╭──
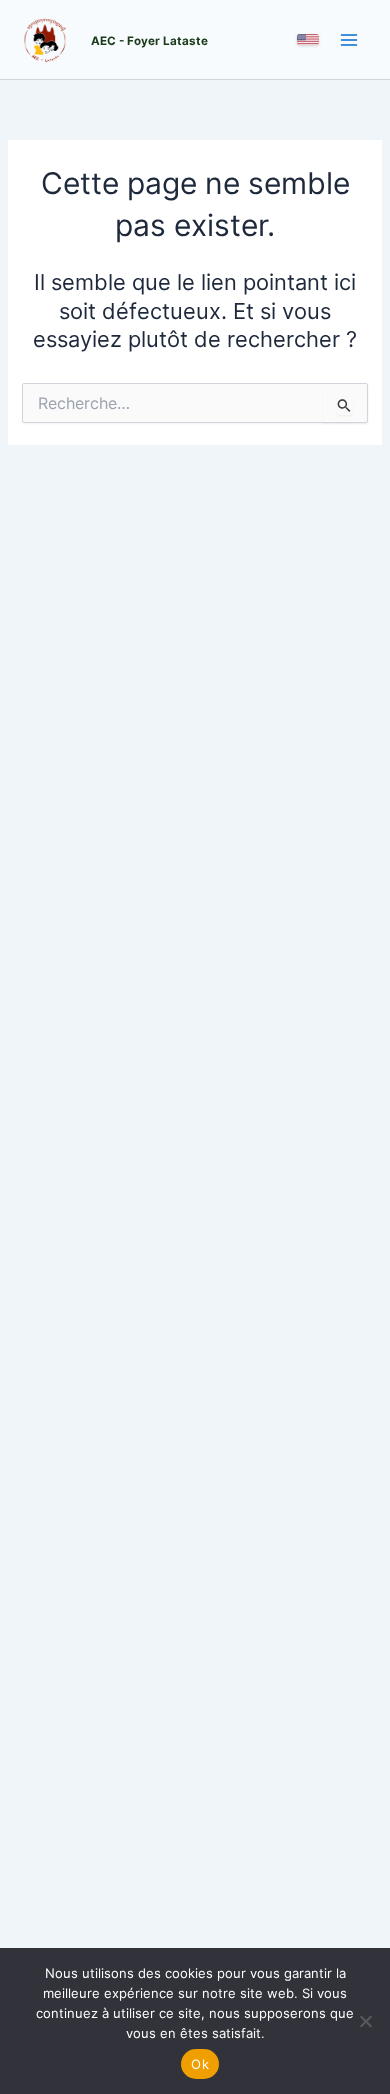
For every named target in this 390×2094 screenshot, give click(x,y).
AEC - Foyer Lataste (149, 41)
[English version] (308, 40)
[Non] (365, 2021)
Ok (200, 2064)
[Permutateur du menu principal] (349, 40)
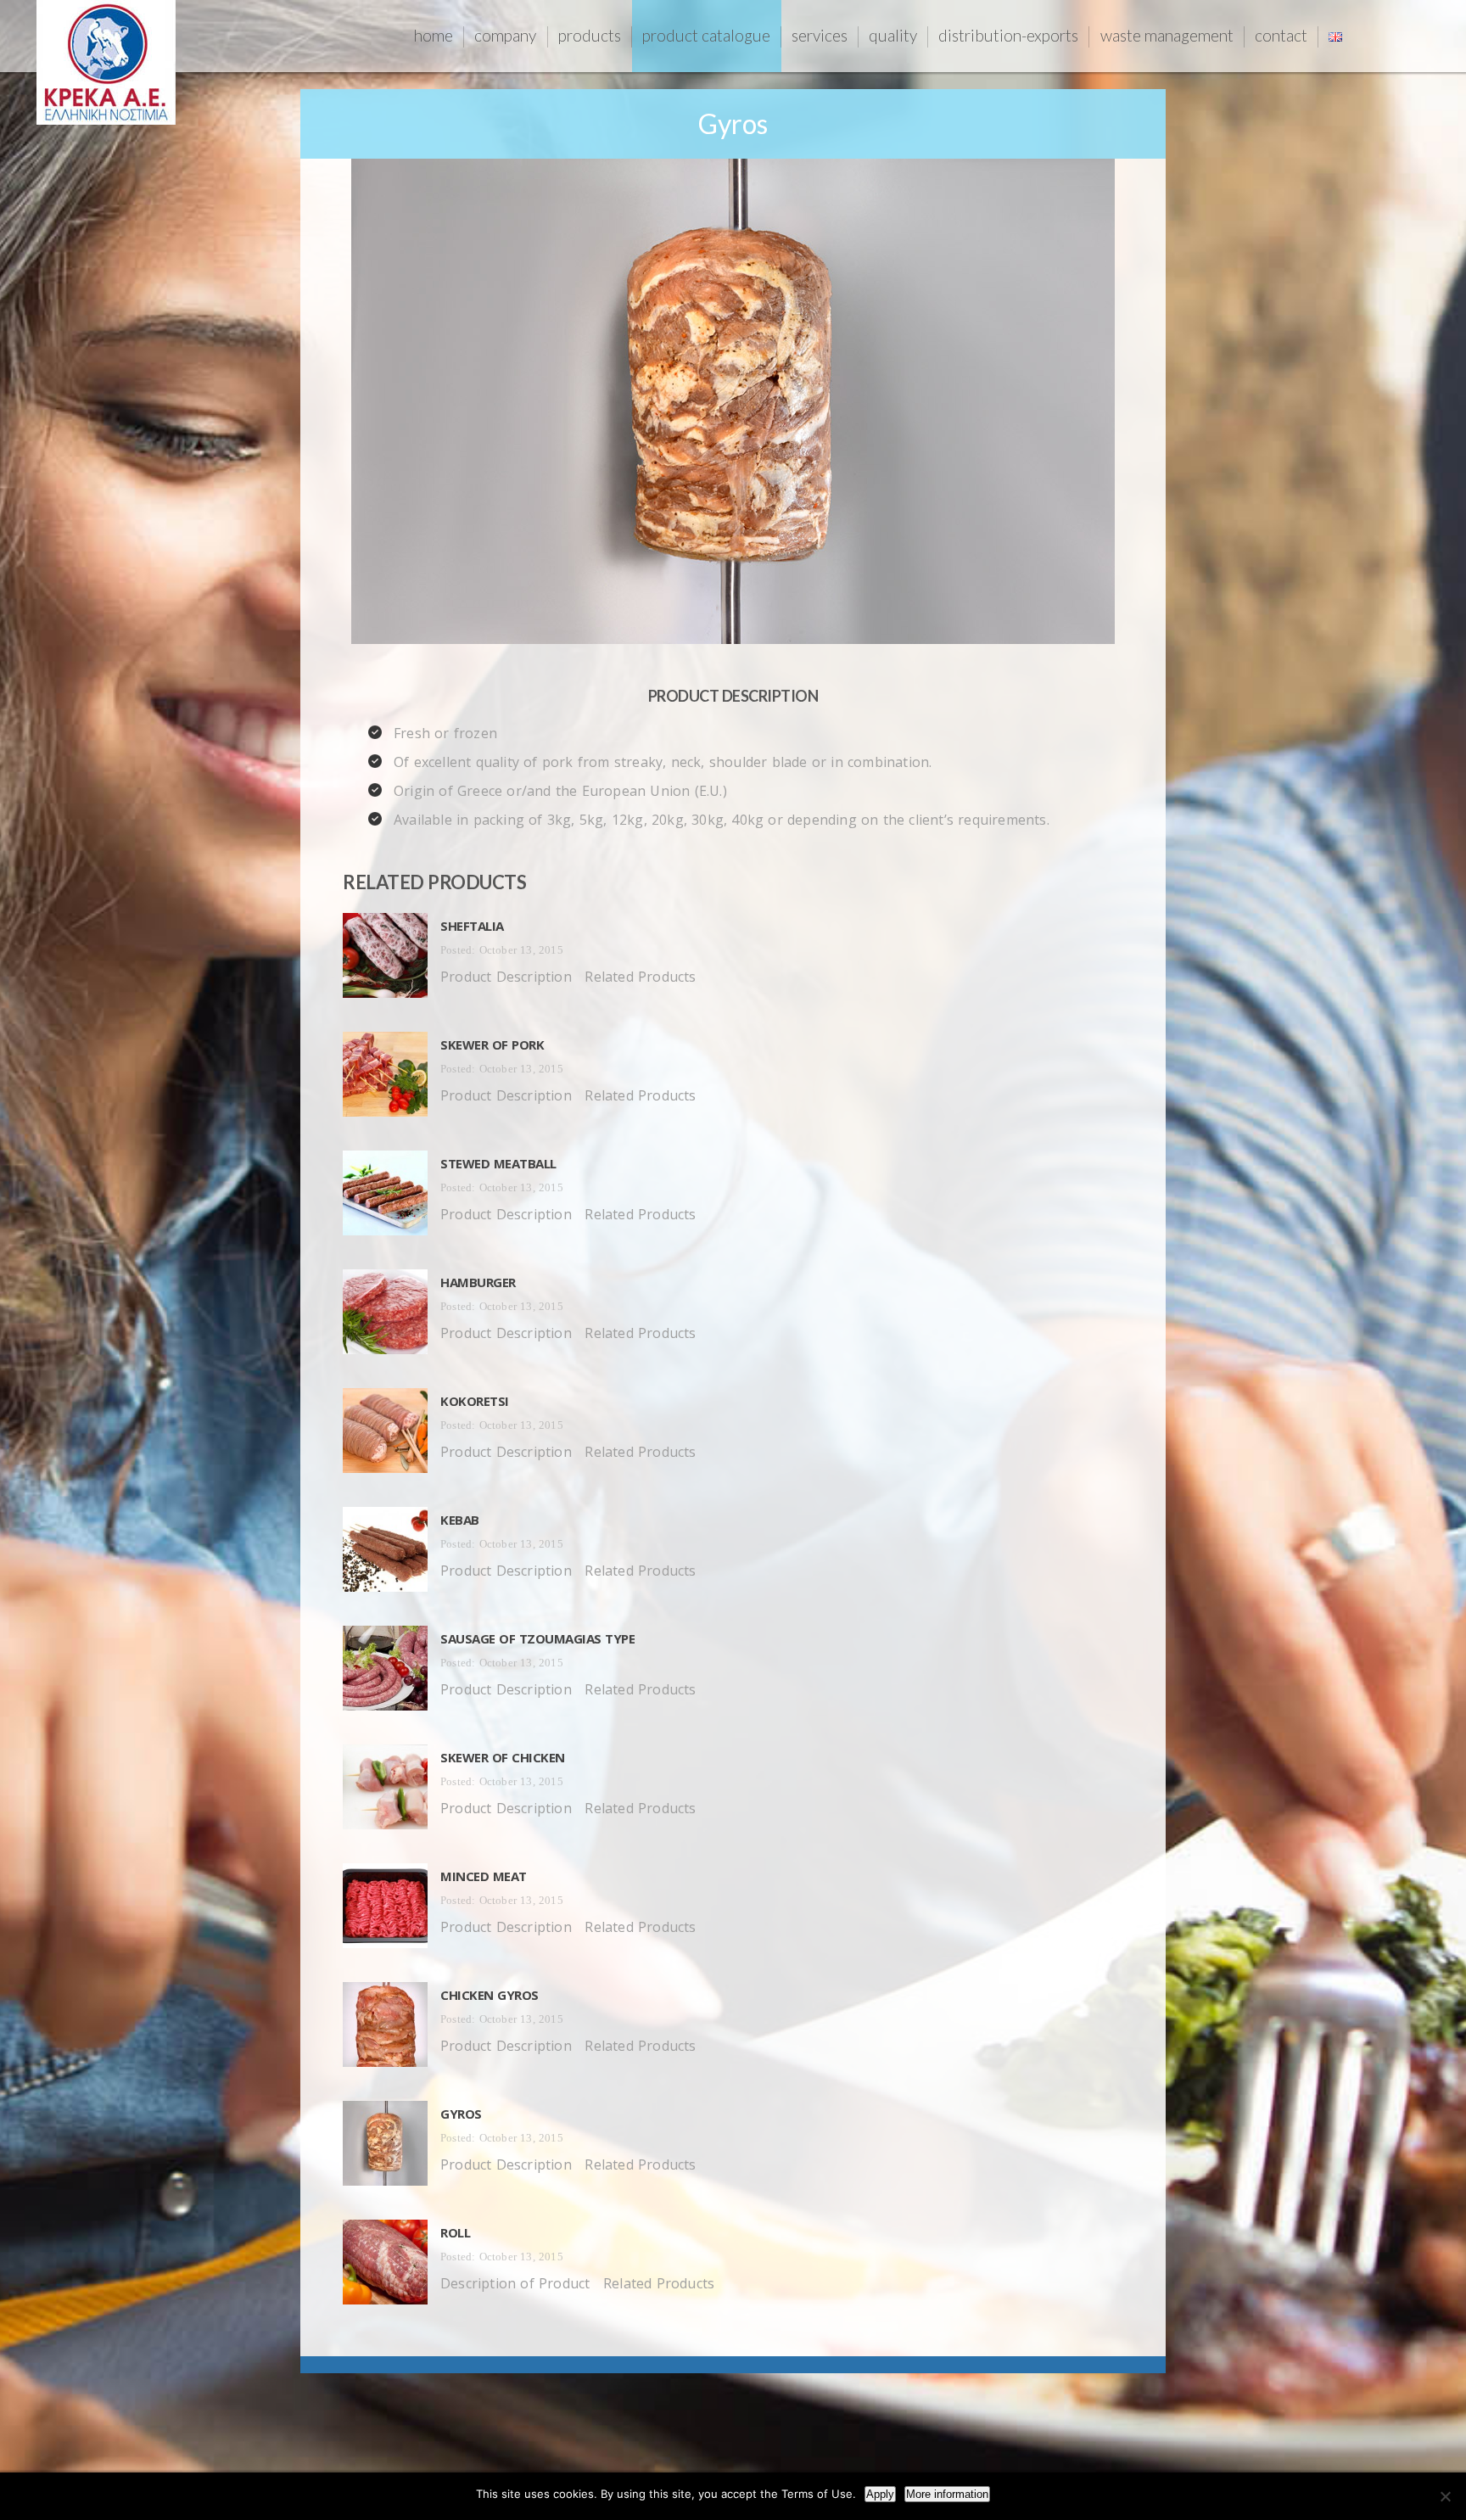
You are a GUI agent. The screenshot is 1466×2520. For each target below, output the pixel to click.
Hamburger (478, 1282)
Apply (880, 2494)
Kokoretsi (474, 1400)
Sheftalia (472, 925)
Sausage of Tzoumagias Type (537, 1638)
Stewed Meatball (498, 1163)
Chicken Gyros (489, 1994)
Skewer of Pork (492, 1044)
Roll (455, 2232)
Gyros (461, 2113)
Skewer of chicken (502, 1757)
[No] (1444, 2496)
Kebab (459, 1519)
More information (947, 2494)
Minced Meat (483, 1876)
╰──
> Prompt: Copy out all the records again, changing every "Skewer" to "Spit" and keeping everything else the same. Leave the pictures out.

> Written solution:
For every named target in this 390×2094 screenshot, give click(x,y).
AEC - Foyer Lataste (149, 41)
[English version] (308, 40)
[Non] (365, 2021)
Ok (200, 2064)
[Permutateur du menu principal] (349, 40)
You are a GUI agent. The screenshot is 1466×2520. For each target below, output the pixel to click.
Hamburger (478, 1282)
Apply (880, 2494)
Kokoretsi (474, 1400)
Sheftalia (472, 925)
Sausage of Tzoumagias Type (537, 1638)
Stewed Meatball (498, 1163)
Chicken Gyros (489, 1994)
Spit of Pork (492, 1044)
Roll (455, 2232)
Gyros (461, 2113)
Spit of chicken (502, 1757)
[No] (1444, 2496)
Kebab (459, 1519)
More information (947, 2494)
Minced Meat (483, 1876)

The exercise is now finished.